▸ What this task involves:
Put all of the data below into a Markdown table with the columns Row and Line, one numbered row for each non-blank line. Leave the pictures out.

----- Raw data

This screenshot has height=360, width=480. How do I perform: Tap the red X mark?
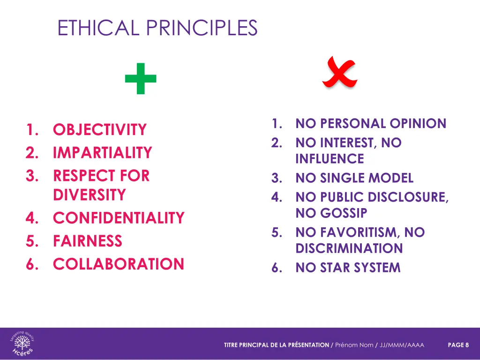339,73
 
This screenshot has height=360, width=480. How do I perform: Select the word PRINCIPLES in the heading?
202,28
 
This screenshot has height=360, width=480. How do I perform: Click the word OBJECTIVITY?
100,129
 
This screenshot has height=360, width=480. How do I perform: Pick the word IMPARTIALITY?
103,153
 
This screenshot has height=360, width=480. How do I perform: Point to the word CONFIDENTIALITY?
119,218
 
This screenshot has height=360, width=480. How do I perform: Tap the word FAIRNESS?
88,241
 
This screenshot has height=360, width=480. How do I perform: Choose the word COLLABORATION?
119,264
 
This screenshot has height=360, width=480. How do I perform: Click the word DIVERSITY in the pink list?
90,195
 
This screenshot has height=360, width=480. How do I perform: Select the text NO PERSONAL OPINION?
371,124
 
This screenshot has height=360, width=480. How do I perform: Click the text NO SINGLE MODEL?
354,178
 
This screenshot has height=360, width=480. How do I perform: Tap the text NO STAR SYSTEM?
348,268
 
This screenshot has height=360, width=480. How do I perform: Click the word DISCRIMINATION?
349,248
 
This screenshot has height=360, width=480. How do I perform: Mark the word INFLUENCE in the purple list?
330,159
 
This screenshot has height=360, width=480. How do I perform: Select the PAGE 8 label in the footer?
458,345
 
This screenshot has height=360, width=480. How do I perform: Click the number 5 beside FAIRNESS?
31,241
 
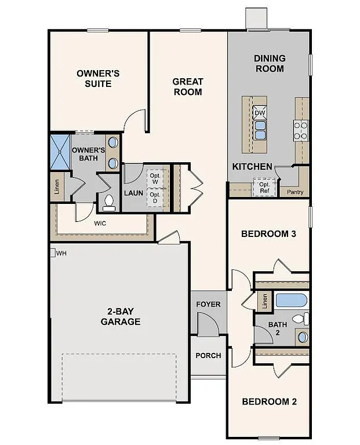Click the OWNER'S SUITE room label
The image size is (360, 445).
[x=98, y=79]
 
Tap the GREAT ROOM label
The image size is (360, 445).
[x=187, y=86]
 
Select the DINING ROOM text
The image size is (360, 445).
[x=270, y=63]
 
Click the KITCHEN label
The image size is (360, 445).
[x=252, y=166]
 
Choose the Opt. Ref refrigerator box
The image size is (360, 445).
[x=264, y=187]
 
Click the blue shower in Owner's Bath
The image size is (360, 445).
[x=60, y=152]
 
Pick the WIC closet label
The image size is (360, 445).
[x=100, y=222]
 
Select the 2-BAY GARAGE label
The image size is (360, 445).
[x=120, y=316]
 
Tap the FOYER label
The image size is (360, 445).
[x=208, y=304]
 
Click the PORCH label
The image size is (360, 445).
[x=208, y=355]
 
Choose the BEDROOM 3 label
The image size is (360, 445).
[x=269, y=234]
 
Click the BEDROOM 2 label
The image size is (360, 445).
[x=269, y=402]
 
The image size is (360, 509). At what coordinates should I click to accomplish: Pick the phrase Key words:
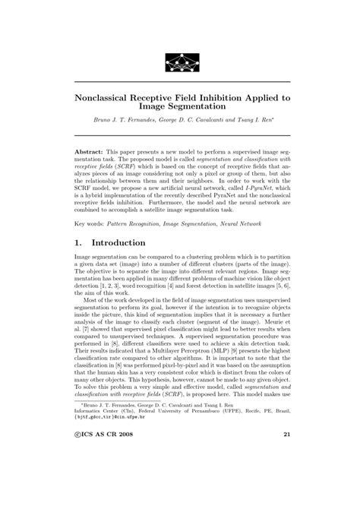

----------

▸ Response to this exercise:
| Row | Line |
|---|---|
| 1 | This screenshot has height=360, width=480. How do I perform: Tap the red X mark? |
| 2 | 339,73 |
| 3 | This screenshot has height=360, width=480. How do I perform: Select the word PRINCIPLES in the heading? |
| 4 | 202,28 |
| 5 | This screenshot has height=360, width=480. How do I perform: Click the word OBJECTIVITY? |
| 6 | 100,129 |
| 7 | This screenshot has height=360, width=480. How do I perform: Pick the word IMPARTIALITY? |
| 8 | 103,153 |
| 9 | This screenshot has height=360, width=480. How do I perform: Point to the word CONFIDENTIALITY? |
| 10 | 119,218 |
| 11 | This screenshot has height=360, width=480. How do I perform: Tap the word FAIRNESS? |
| 12 | 88,241 |
| 13 | This screenshot has height=360, width=480. How do I perform: Choose the word COLLABORATION? |
| 14 | 119,264 |
| 15 | This screenshot has height=360, width=480. How do I perform: Click the word DIVERSITY in the pink list? |
| 16 | 90,195 |
| 17 | This screenshot has height=360, width=480. How do I perform: Select the text NO PERSONAL OPINION? |
| 18 | 371,124 |
| 19 | This screenshot has height=360, width=480. How do I perform: Click the text NO SINGLE MODEL? |
| 20 | 354,178 |
| 21 | This screenshot has height=360, width=480. How do I perform: Tap the text NO STAR SYSTEM? |
| 22 | 348,268 |
| 23 | This screenshot has height=360, width=480. How do I perform: Click the word DISCRIMINATION? |
| 24 | 349,248 |
| 25 | This screenshot has height=360, width=480. How do I perform: Mark the word INFLUENCE in the purple list? |
| 26 | 330,159 |
| 27 | This screenshot has height=360, width=480. How do I perform: Select the PAGE 8 label in the footer? |
| 28 | 458,345 |
| 29 | This screenshot has height=360, width=480. How do I perform: Click the number 5 beside FAIRNESS? |
| 30 | 31,241 |
| 31 | Click the OWNER'S SUITE room label |
| 32 | The image size is (360, 445). |
| 33 | [x=98, y=79] |
| 34 | Tap the GREAT ROOM label |
| 35 | The image size is (360, 445). |
| 36 | [x=187, y=86] |
| 37 | Select the DINING ROOM text |
| 38 | The image size is (360, 445). |
| 39 | [x=270, y=63] |
| 40 | Click the KITCHEN label |
| 41 | The image size is (360, 445). |
| 42 | [x=252, y=166] |
| 43 | Choose the Opt. Ref refrigerator box |
| 44 | The image size is (360, 445). |
| 45 | [x=264, y=187] |
| 46 | Click the blue shower in Owner's Bath |
| 47 | The image size is (360, 445). |
| 48 | [x=60, y=152] |
| 49 | Pick the WIC closet label |
| 50 | The image size is (360, 445). |
| 51 | [x=100, y=222] |
| 52 | Select the 2-BAY GARAGE label |
| 53 | The image size is (360, 445). |
| 54 | [x=120, y=316] |
| 55 | Tap the FOYER label |
| 56 | The image size is (360, 445). |
| 57 | [x=208, y=304] |
| 58 | Click the PORCH label |
| 59 | The image size is (360, 445). |
| 60 | [x=208, y=355] |
| 61 | Choose the BEDROOM 3 label |
| 62 | The image size is (360, 445). |
| 63 | [x=269, y=234] |
| 64 | Click the BEDROOM 2 label |
| 65 | The image size is (360, 445). |
| 66 | [x=269, y=402] |
| 67 | The image size is (360, 509). At what coordinates should I click to accomplish: Pick the phrase Key words: |